Result: no public IP, no firewall rules, fully encrypted via SSH.

The local device initiates the connection outbound — it punches right through NAT without any special router configuration needed.

But What About Scale?

Reverse SSH works great for a handful of devices. But in a larger system — 15 theaters, 50+ scanners — managing tunnels gets painful fast. You need:

SSH key management across all devices Reconnect logic via autossh or systemd on Ubuntu/WSL Port mapping that doesn't collide across venues

That's when I found the real lifesaver: Tailscale.

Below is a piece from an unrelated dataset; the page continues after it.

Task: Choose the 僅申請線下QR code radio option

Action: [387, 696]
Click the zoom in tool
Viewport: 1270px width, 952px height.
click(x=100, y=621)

Enter Tailscale (Built on WireGuard)

Tailscale creates a secure private mesh network between all your devices — even behind NAT or firewalls. No static IPs needed. Every device gets a stable identity like mini-server@theater-id and a persistent 100.x.x.x address.

Instead of juggling port mappings:

# Connect directly to the local DB via Tailscale IP — that's it
sqlcmd -S tailscale-ip,1433 -U sa -P yourpassword

Boom — you're inside the local DB directly, securely. Perfect for many devices when you don't want to manage tunnels manually.

Tailscale's free tier supports up to 100 devices. For a theater chain with 15 venues and 50+ counters, that covers everything at zero cost.

What I Realized

| | Reverse SSH Tunnel | Tailscale | | ------------------- | --------------------------- | ---------------------- | | Best for | Few devices | Many devices | | Setup | One command | Install + sign in | | Port Mapping | Manual per device | Automatic | | Reconnect Logic | You manage (autossh) | Managed for you | | Key Management | SSH keys per device | Identity-based | | Cost | Free | Free (up to 100 nodes) |

Reverse SSH Tunnel → best when you have a few devices, want minimal dependencies, and already have a central server with a public IP.

Tailscale → best when you have many devices, don't want to manage port mappings, and want a clean identity-based network that just works.